## Required work
a) In the CRISPR screening text, which virus strain was used to infect the cells?
b) In the CRISPR screening text, rewrite the paragraph beginning "The researchers hypothesized that repeated infections" in fewer words, keeping its main facts.
c) Carry on the CRISPR screening text from its last sentence.

## Provided text
%%

AbstractTrimarco et al. employed CRISPR activation library screening technology to identify host factors that can restrict influenza virus. They used influenza B virus (IBV) to treat cells and then used the CRISPR-Cas9 system to activate host genes, searching for genes that could enhance the cell's resistance to viral infection. Through this method, they discovered the B3GAT1 gene, which encodes an enzyme called β-1,3-glucuronyltransferase 1, capable of altering the cell's surface glycan structure, thus affecting viral infection.
CRISPR Library Identifies Viral Restriction Factors
Library Type: Human genome-wide activation CRISPR library (Addgene 92379)
Transduced Cells: A549 cells
Virus: B/Yamagata/16/1988 (Yam/88) strain of IBV
Screening Strategy: Three rounds of virus infection, positive selection
Screening Method:
Each replicate collected
half of the stable transduced cells from the library and stored them at -80°C.
The remaining half of the cells in each replicate were infected with the B/Yamagata/16/1988 and then incubated for 24 hours in medium containing TPCK-treated
trypsin to promote multi-cycle infection. Subsequently, the medium was replaced with DMEM medium, and the
cells were cultured for 48 hours to fully exhibit the cellular cytopathic effects from viral infection. The
cells were then trypsinized, replated to remove dead cells, and the culture
continued. When the cells reached the initial cell amount, half of the cells
were collected, lysed, and stored, and the remaining half of the cells were infected with the virus again. This cell culture, cell
collection, and re-infection process were repeated two more times for a total
of three rounds of infection until both replicates of cells showed no obvious cellular cytopathic effects after
infection. The genomic DNA of the cells after each round of infection was extracted,
and deep sequencing was performed on the sgRNAs using high-throughput
sequencing technology. The enriched sgRNAs were identified through
bioinformatics analysis of the sequencing data, thereby determining candidate
antiviral host genes.
Figure 1: Determination of the Restrictive Factors of Influenza B Virus
through Genome-wide Activation CRISPR Library Screening
The researchers hypothesized that repeated infections would lead to internal competition among enriched genes, eventually resulting in a bottleneck effect on the population, containing only a few genes with strong antiviral activity. As expected, the number of detected sgRNAs decreased in each round of infection, and the count of a few sgRNAs became increasingly prominent in the population.

%%

## Data supplied
%%

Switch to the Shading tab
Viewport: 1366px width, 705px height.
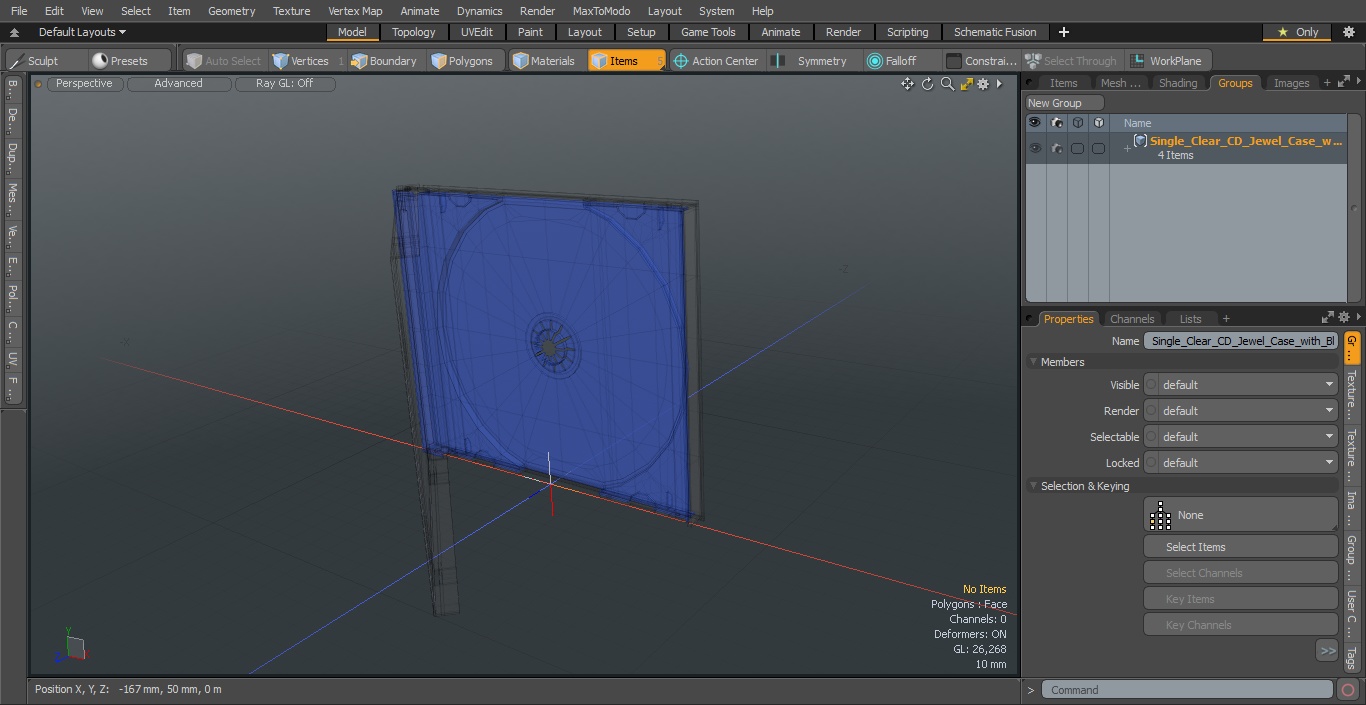[1177, 83]
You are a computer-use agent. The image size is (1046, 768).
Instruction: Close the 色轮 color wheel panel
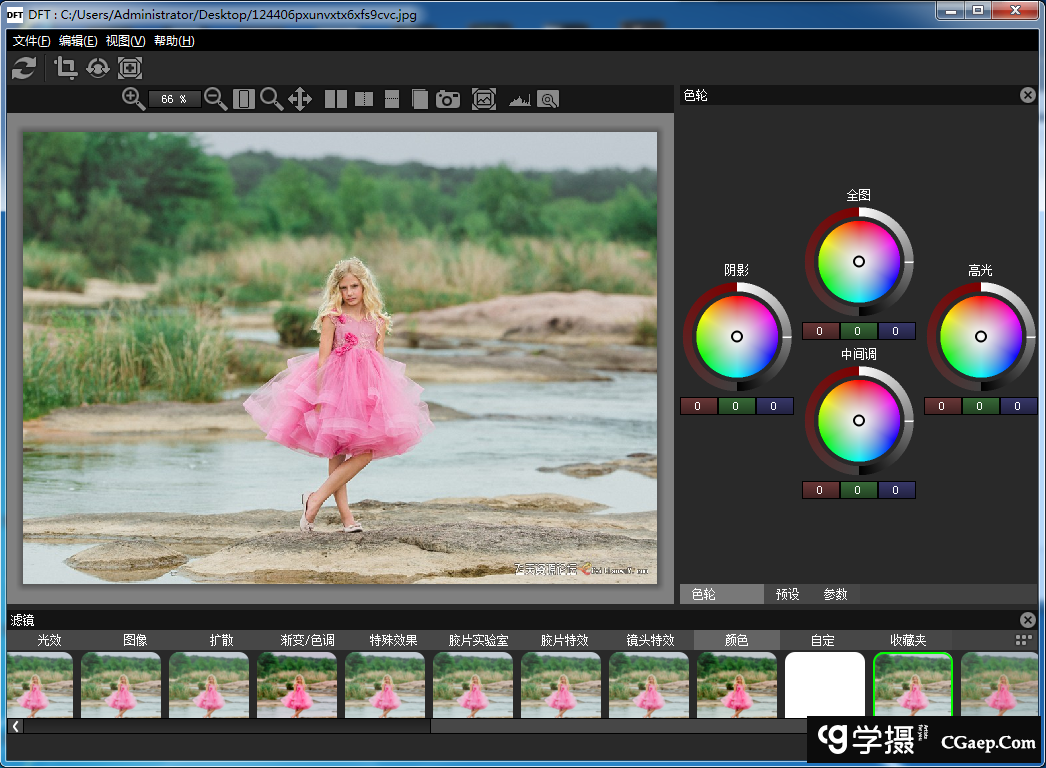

%%

## Task results
a) The B/Yamagata/16/1988 (Yam/88) strain of influenza B virus.

b) The researchers expected repeated infections to make enriched genes compete, narrowing the population to a few genes with strong antiviral activity. As predicted, fewer sgRNAs were detected with each round of infection, while a few sgRNAs grew increasingly prominent.

c)
For the most promising screening results, the researchers selected the top six enriched sgRNAs targeting genes for validation. Among them, the B3GAT1 gene, previously not explicitly described as a viral restriction factor, exhibited significant antiviral activity. Therefore, the researchers chose the B3GAT1 gene for in-depth characterization studies.
Functional Validation of B3GAT1
The researchers observed inhibited viral infection in B3GAT1 overexpressing A549 cells using flow cytometry and immunofluorescence microscopy.
Figure 2: Validation of B3GAT1 overexpressing A549 cells
Mechanism Study of B3GAT1 Antiviral Activity
B3GAT1 is a glycosyltransferase. The researchers used MALDI-TOF mass spectrometry to analyze the N-linked glycans of B3GAT1-overexpressing cells and control cells. They found a reduction in the types of glycans containing sialic acid and an increase in the types of glycans containing glucuronic acid (GlcA) in B3GAT1-overexpressing cells. Using different fluorescently labeled lectins and specific antibodies to detect the expression of sialic acid and GlcA on the cell surface, they found reduced expression of α2,3- and α2,6-linked sialic acid in B3GAT1-expressing cells. Notably, many viruses require sialic acid for host cell entry.
Based on these findings, the researchers proposed a hypothesis: B3GAT1 competes with host cell sialyltransferases, preventing the surface expression of sialic acid on the cell, thus impeding viral receptor binding and subsequent cell entry.
Figure 3: B3GAT1 can prevent the surface expression of sialic acid by competing with sialyltransferases.
In Vivo Model Validation
The researchers further tested the antiviral effect of B3GAT1 on various influenza viruses, including the Victoria and Yamagata lineages of influenza B virus, as well as the H1N1 and H3N2 subtypes of influenza A virus. In a mouse model, through adeno-associated virus (AAV) vector-mediated specific expression of B3GAT1 in mouse respiratory epithelia, they evaluated its protective effect against challenge with influenza viruses. The results showed that B3GAT1, by altering the cell's surface glycan composition, particularly by reducing sialic acid expression, broadly restricted viruses that rely on sialic acid for host cell entry.
Figure 4: Safe in vivo expression of B3GAT1 provides protection against lethal influenza virus infection.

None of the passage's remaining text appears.